Air France-KLM is considering expanding its Transavia France (TO, Paris Orly) unit's fleet beyond its current 40-aircraft limit in order to harness the budget carrier's growing popularity and profitability.

Group Chairman and CEO Jean-Marc Janaillac said in an FY2017 earnings call last week that Transavia (which includes Dutch operator Transavia Airlines (HV, Amsterdam Schiphol)) had posted a strong operating result for the last financial year, buoyed by record passenger numbers of nearly 15 million passengers. This, he said, was due to the unit's lower operating unit-cost base comparable to operators such as Ryanair (FR, Dublin International) and easyJet (London Luton). Given its improving numbers, Janaillac added that the Transavia brand could be used to regain local French market share lost to the likes of the LCCs as well as the TGV highspeed train.

"We are also considering the development of Transavia France beyond 40 aircraft with the ambition to regain our standing in the French provinces," he said.

Such a move would require union agreement, a delicate issue given the two-week strike Air France (AF, Paris CDG) endured in late 2014 when then CEO Alexandre de Junaic attempted to steamroll his Transavia Europe plans through despite strong pilot opposition.

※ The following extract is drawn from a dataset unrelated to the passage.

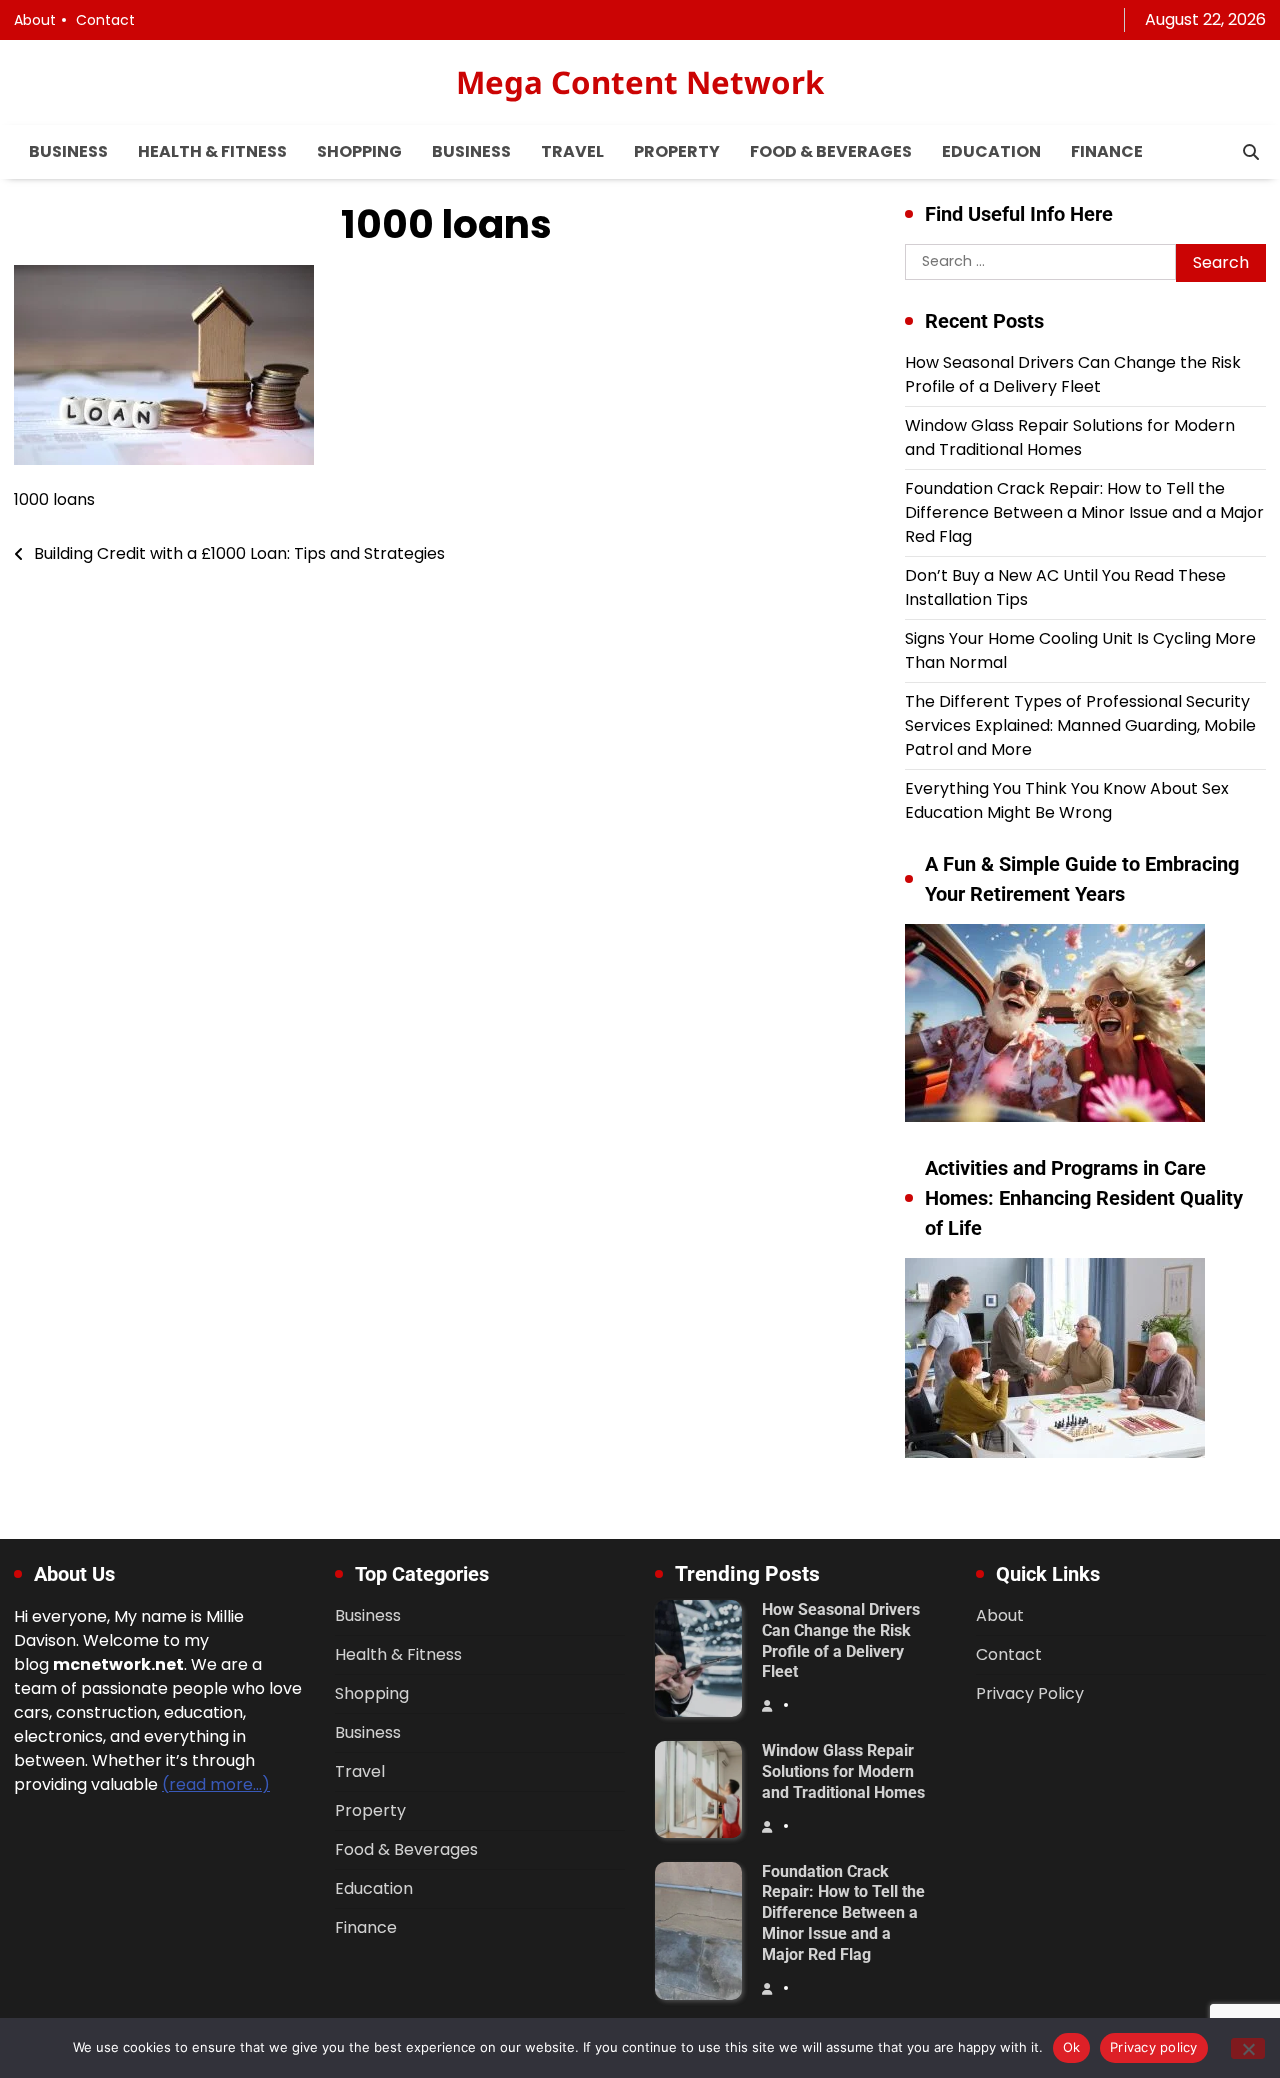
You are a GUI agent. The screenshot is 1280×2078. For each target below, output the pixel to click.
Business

Under the deal reached with the SNPL union in 2014 which brought an end to the strike, management agreed to cap Transavia France's fleet at 40 aircraft and that the LCC would not take over any domestic Paris routes from Air France. According to the ch-aviation fleets module, Transavia France currently operates twenty-three B737-800s with a further six due in this summer season on lease from Canada's Air Transat (TS, Montréal Trudeau).

Other conditions included barring Transavia France from operating out of Paris CDG and that its development must not harm Air France's medium-haul operations at Paris CDG. The range of Transavia France's network from Paris Orly or any French airport is also capped at 2,500 nautical miles (about 4,600km) and it may not operate long-haul routes.

"...we have to pursue our policy of discussion and negotiation with the unions while keeping our strong stance and will to contain our cost, it’s what we are going to keep on doing these next weeks and months," Junaillac added.